▶ **Text extract**
--- Start ---

Well, yes, and that's one of the reasons Webb felt compelled to write his history of the Scots-Irish in America, Born Fighting. It's precisely because he felt that his ain folk were, to borrow from Ian Fleming, "a tough, forgotten race" that Webb leapt into the fray.

Still, if you were to plot Scottish (and Ulster) immigration to the US on a map, you'd end up with something similar to the "American" map above. And that goes some way towards explaining why there's no significant Scottish political constituency in the United States. Equally, though some Scots and Ulster immigrants (the latter mainly Scots who'd been in Ulstr for a generation or two) left for the New World involuntarily, many more did not. They were leaving for a reason and had little cause to look back with sentiment.

And of course, they left a long time ago (emigrants from post-WW1 Scotland, tended to head to Canda or New Zealand) and, being for the most part practical protestants, they did not so much assimilate into America as build it in the first place. No wonder, then, that despite the St Andrews' and Caledonian Societies scattered across America there's never been much of a Scots Lobby in American politics. The SNP, of course, would love it if there were such a lobby. But there are no collection tins being passed around Appalachian churches or in the bars of Columbia or Knoxville.

Equally, it's precisely because the descendents of these immigrants from lowland Scotland, Ulster (and the counties of northern England) consider themselves unhyphenated Americans that they have harboured, I'd suggest, suspicions of those more recent arrivals who consider themselves "ethnics" or otherwise hyphenated-Americans.

Anyway, one other thought with regard to immigration: does anyone know of a study comparing assimilation rates between immigrants who left their home countries willingly and those who, for whatever reason, were compelled to leave? My suspicion - and it is only that - would be that Mexicans arriving in the United States seeking economic advancement (and planning to stay permanently) are likely to become unhyphenated-Americans more quickly than, say, those forced out of their home countries for other reasons (eg, the Cuban community in Florida). But that's just a guess...

--- End ---

▶ **Data segment**
--- Start ---

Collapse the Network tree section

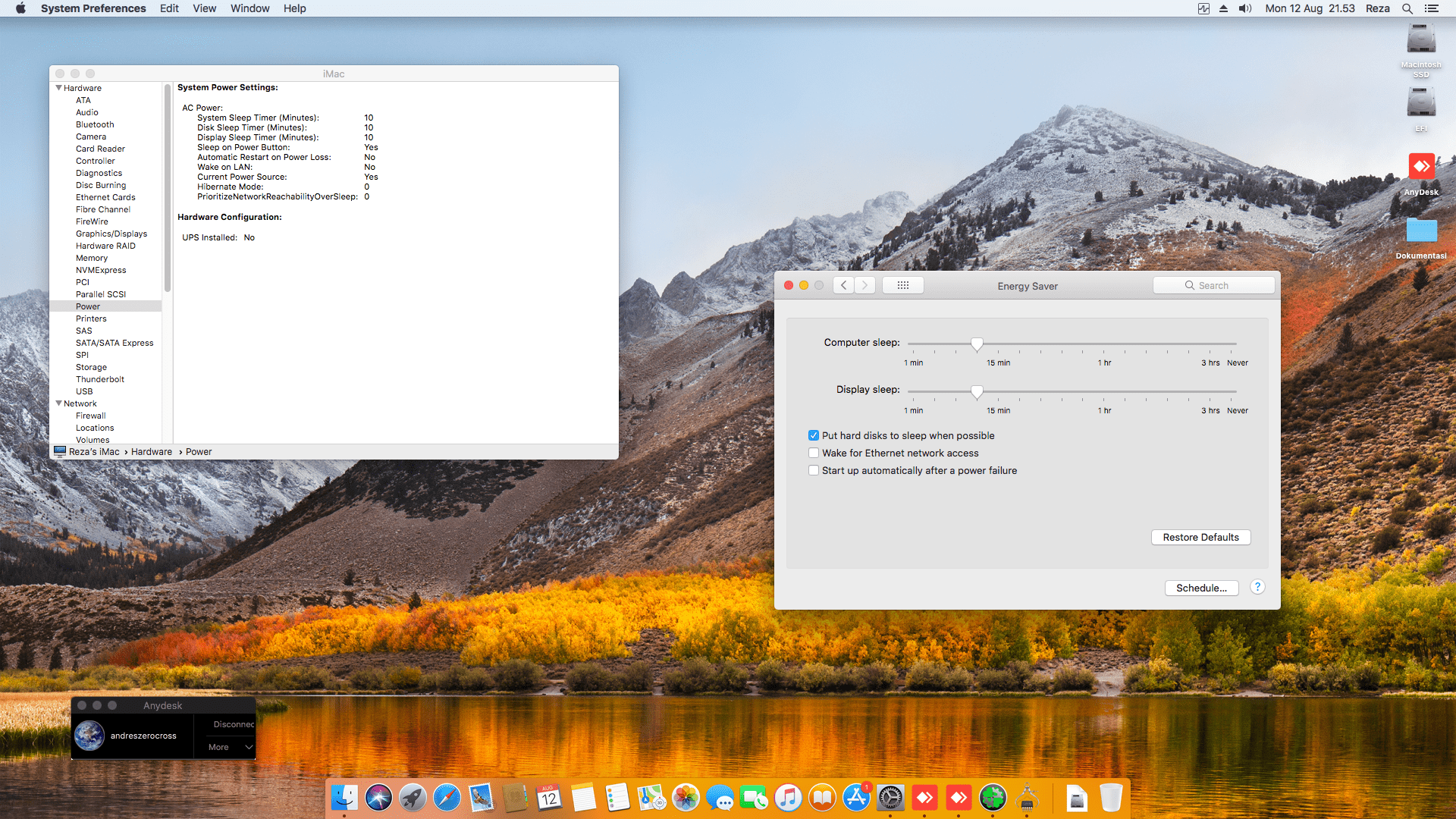point(59,403)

--- End ---

▶ **Task list**
a: Reproduce, word for word, the part of the passage on Scottish emigration to America starting with "And of course, they" and going on through "Columbia or Knoxville.".
b: Translate this sentence from the passage on Scottish emigration to America into Spanish: "They were leaving for a reason and had little cause to look back with sentiment."
c: Write what comes next in the passage on Scottish emigration to America, picking up after its final sentence.

▶ **Solved tasks**
a:
And of course, they left a long time ago (emigrants from post-WW1 Scotland, tended to head to Canda or New Zealand) and, being for the most part practical protestants, they did not so much assimilate into America as build it in the first place. No wonder, then, that despite the St Andrews' and Caledonian Societies scattered across America there's never been much of a Scots Lobby in American politics. The SNP, of course, would love it if there were such a lobby. But there are no collection tins being passed around Appalachian churches or in the bars of Columbia or Knoxville.

b: Se iban por un motivo y tenían pocas razones para mirar atrás con sentimentalismo.

c:
April 11, 2008

Guatemala's Secret War on Israel

Wackiest anti-immigration argument yet (US edition): Hamas wins when Hispanics are allowed into the United States. At least I think that's what Mark Krikorian is claiming:

David Hazony at Contentions points to a new poll that incidentally illustrates an important result of assimilation. (Complete poll here, in pdf.) The survey found that 82 percent of American Christians felt they had a "moral and biblical" obligation to support Israel, including 89 percent of evangelicals, but also 76 percent of Catholics. It's this last statistic that's striking evidence of Americanization — I haven't seen comparable polls elsewhere, but it seems exceedingly unlikely that even a majority of Catholics anywhere else would agree.Christian Zionism is essentially a Protestant phenomenon, and a statistic like this suggests how thorough was the cultural (though not necessarily theological) Protestantization of American Catholics...

The policy point is this — does anyone think three-quarters of the grandchildren of today's Hispanic Catholic immigrants will be similarly pro-Israel? It's not that Latin immigrants are uniquely anti-Semitic (I suspect they're more anti-Semitic than today's Asians or yesterday's Irish and Italians, but less so than Eastern European immigrants); rather, our ability to Protestantize them (in the sense I'm using it) has declined dramatically compared to a century ago.

I'd like to consider this astonishing but, of course, it isn't really.

April 01, 2008

Department of the Wrong End of the Stick

Setting aside the issue of whether or not a House of Lords committee can accurately be considered "influential"...

Record levels of immigration have had "little or no impact" on the economic well-being of Britons, an influential House of Lords committee has said.

Well, that's not the point. Or at least it's not the point as far as I'm concerned. What about the immigrants themselves? Couldn't we rejoice in their economic advancement and, one supposes (via remissions from immigrant workers), that of their home countries too? Couldn't that be be something to be celebrated? The world doesn't stop at the water's edge after all and in an age in which we welcome, quite properly, the free movement of goods and capitol shouldn't we also give a huzzah or two to the (admittedly still incomplete) free movement of labour? We're not the only players in this game.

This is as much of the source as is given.